Familias que luchan solas
Cuidar, acompañar, educar y garantizar una vida digna a un hijo con discapacidad es una tarea que exige enormes recursos físicos, emocionales y, sobre todo, económicos. Pero en lugar de recibir acompañamiento y políticas públicas que alivien esa carga, muchas familias se encuentran solas, atrapadas entre la desinformación, el papeleo interminable y la escasez de servicios adaptados. Padres y madres se ven obligados a dejar sus trabajos para cuidar de sus hijos. Algunos caen en la pobreza. Otros abandonan sus estudios o su salud mental se deteriora. ¿Y el Estado? Ausente o, en el mejor de los casos, reactivo, lento y fragmentado.

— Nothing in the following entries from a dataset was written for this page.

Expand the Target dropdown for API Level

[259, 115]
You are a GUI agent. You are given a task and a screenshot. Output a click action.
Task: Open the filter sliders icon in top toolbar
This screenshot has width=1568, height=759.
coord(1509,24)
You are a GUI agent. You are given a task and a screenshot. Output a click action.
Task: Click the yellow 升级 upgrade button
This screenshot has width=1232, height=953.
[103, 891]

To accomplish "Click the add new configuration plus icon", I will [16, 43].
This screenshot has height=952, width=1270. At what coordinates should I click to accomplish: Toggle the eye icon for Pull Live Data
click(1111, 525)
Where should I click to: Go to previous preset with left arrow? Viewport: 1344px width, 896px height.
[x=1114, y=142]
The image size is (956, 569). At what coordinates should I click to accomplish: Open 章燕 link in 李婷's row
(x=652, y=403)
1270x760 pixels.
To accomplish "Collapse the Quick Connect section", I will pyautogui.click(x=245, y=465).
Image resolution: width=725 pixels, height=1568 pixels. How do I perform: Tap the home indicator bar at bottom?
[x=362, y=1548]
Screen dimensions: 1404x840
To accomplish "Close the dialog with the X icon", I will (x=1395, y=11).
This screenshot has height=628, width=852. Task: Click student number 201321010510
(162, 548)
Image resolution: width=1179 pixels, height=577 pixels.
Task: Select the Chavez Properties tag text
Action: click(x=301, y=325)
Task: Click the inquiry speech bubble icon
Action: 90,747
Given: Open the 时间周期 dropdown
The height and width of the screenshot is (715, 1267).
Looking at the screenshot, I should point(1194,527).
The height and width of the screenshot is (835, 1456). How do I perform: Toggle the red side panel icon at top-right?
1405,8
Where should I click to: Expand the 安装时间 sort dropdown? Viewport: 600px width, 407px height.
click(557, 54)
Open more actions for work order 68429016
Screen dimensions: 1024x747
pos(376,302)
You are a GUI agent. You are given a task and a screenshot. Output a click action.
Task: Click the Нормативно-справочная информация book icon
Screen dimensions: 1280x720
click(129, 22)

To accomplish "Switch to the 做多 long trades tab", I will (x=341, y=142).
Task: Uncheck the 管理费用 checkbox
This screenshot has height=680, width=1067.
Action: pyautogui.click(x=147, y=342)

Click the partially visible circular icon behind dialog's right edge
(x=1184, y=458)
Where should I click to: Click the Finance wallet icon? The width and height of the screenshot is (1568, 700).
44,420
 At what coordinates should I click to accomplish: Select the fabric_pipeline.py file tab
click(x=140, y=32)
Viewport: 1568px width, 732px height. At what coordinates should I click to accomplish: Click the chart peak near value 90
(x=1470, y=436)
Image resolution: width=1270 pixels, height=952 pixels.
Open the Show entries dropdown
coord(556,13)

¿Un problema privado o una responsabilidad colectiva?
La discapacidad no es un asunto privado. Es una cuestión de derechos humanos. La Convención sobre los Derechos de las Personas con Discapacidad, firmada por más de 180 países, establece que los Estados deben garantizar el acceso a la salud, la educación, la inclusión laboral y la participación plena en la sociedad para todas las personas con discapacidad.

Eso incluye a los niños. Y a sus familias. Cuando el Estado se desentiende, está incumpliendo una obligación legal y moral. Está reforzando un modelo excluyente, donde solo quienes tienen recursos pueden ofrecer una vida digna a sus hijos, mientras el resto sobrevive como puede.
Brechas que duelen
Salud: turnos que demoran meses, tratamientos que no cubren las obras sociales, terapias inaccesibles o escasas.
Educación: escuelas sin personal especializado, sin recursos materiales o directamente que se niegan a admitir a estudiantes con discapacidad.
Transporte: falta de accesibilidad o servicios adaptados, lo que impide la autonomía de los chicos y limita su integración.
Trabajo: padres que no pueden sostener empleos de tiempo completo por la falta de apoyos públicos para el cuidado de sus hijos.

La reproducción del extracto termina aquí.